Five rules for assessing the optic disc

Dr. Gaddie went over the five “Rs” for assessing the optic disc in glaucoma. First, he said, the practitioner should observe the scleral ring to identify the limits of the optic disc and its size. “Big discs have big cups,” he said.

The practitioner should then identify the size of the rim using the “ISNT” rule: the rim is thickest inferiorly, then superiorly, then nasally, then temporally. He emphasized the importance of assessing the rim rather than the cup. “The cup is just the absence of rim,” he said.

Another important aspect of optic disc assessment is to examine the retinal nerve fiber layer. Dr. Gaddie recommended the use of a 78-D lens with a red-free filter. He said the GDx (Carl Zeiss Meditec, Dublin, Calif.), the HRT (Heidelberg Engineering, Vista, Calif.) and OCT (Carl Zeiss Meditec) also enable the practitioner to evaluate nerve fiber layer.

The next rule is to examine the region of peripapillary atrophy, which worsens in at-risk eyes.

Finally, the practitioner should look for retinal and optic disc hemorrhages.

Rules for visual field interpretation

Dr. Fechtner also discussed rules for visual field interpretation. The first rule is to be sure that the right test was used, he said. The correct test is determined based on the test strategy, the test stimulus size, the field size, pupil size, refractive error and patient’s age. “You need to be sure this information is correct,” he said.

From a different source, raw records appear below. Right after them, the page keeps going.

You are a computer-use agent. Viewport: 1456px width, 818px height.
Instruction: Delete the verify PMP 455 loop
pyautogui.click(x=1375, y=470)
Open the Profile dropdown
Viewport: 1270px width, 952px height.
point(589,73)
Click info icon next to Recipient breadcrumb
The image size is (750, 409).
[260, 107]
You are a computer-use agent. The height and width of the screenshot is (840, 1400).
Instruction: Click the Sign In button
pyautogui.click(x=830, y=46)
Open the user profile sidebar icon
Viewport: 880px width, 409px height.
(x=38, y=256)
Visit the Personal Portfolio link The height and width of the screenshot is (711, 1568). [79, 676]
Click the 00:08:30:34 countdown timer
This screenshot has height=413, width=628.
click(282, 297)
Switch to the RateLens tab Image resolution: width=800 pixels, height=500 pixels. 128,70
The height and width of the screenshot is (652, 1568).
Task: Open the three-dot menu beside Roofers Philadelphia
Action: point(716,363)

The second rule is to check the reliability of the field, which is based on reliability indices, the false positive rate (FP), false negative rate (FN) and fixation losses (FL).

Dr. Fechtner discussed what is considered acceptable in terms of false positive and false negative rates. He said that a false negative rate of greater than 25% should warrant caution, and that a false positive rate of greater than 33% is unacceptable.

The third rule, Dr. Fechtner said, is to review probability plots, looking for data points that fall below 0.5% reliability. The practitioner should also evaluate mean deviation, pattern standard deviation and glaucoma hemifield.

Rule number four requires the optometrist to evaluate the retinal nerve fiber layer pattern of vision loss, noting that not all nerve fiber layer loss is glaucomatous.

Finally, the practitioner should reaffirm the diagnosis. This is accomplished by re-evaluating the retina and optic nerve, seeking consistency with the visual field and by repeating the test if necessary.